++++ DOCUMENT SEGMENT ++++
# watch a show while in menus



## Candipinki (Jan 28, 2009)

On other DVRs, you can watch a show (in a little box in the corner) while you are looking through you now playing, to do list, and season pass menus.


----------



## SpiritualPoet (Jan 14, 2007)

Yes, I think that would be great if TiVo could provide this in a future update.


----------



## reneg (Jun 19, 2002)

I wouldn't mind seeing this added if the "spoiler window" is configurable and can be turned off.


----------



## jbernardis (Oct 22, 2003)

I just pause the show when I go into the menu. When I come back to live TV, it's nice to have a bit of a buffer. The only time this is an issue is if I am already on the trailing edge of the buffer.


----------



## mikeyts (Jul 10, 2004)

I feel pretty sure that TiVo has purposefully not added this feature. It's not an element of their GUI style. (They did put it into the cable box GUI that they created for Comcast, probably at the providers insistence, along with four different varieties of recording indicators on the guide grid).

It's also possible that it's patented and they don't want to pay fees to use it.


----------



## megory (Jan 23, 2003)

We've been asking for this for years. TiVo is quite obstinate on this issue but afaik, has never explained why not.

IMO, it could be a default choice, and an option to turn on or off.


----------
++++ MATERIAL SHOWN ++++
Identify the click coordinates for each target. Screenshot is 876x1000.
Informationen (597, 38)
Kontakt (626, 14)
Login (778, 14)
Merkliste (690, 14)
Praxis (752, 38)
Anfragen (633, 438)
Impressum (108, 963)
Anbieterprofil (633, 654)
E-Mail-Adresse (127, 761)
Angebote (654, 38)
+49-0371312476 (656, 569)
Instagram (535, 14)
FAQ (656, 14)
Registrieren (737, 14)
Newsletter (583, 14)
++++
**WRITTEN REQUEST**
Can you write out, word for word, the part of the forum thread above about watching a show while in menus, from "## jbernardis (Oct" to "(Jul 10, 2004)"?

**TASK RESULT**
## jbernardis (Oct 22, 2003)

I just pause the show when I go into the menu. When I come back to live TV, it's nice to have a bit of a buffer. The only time this is an issue is if I am already on the trailing edge of the buffer.


----------



## mikeyts (Jul 10, 2004)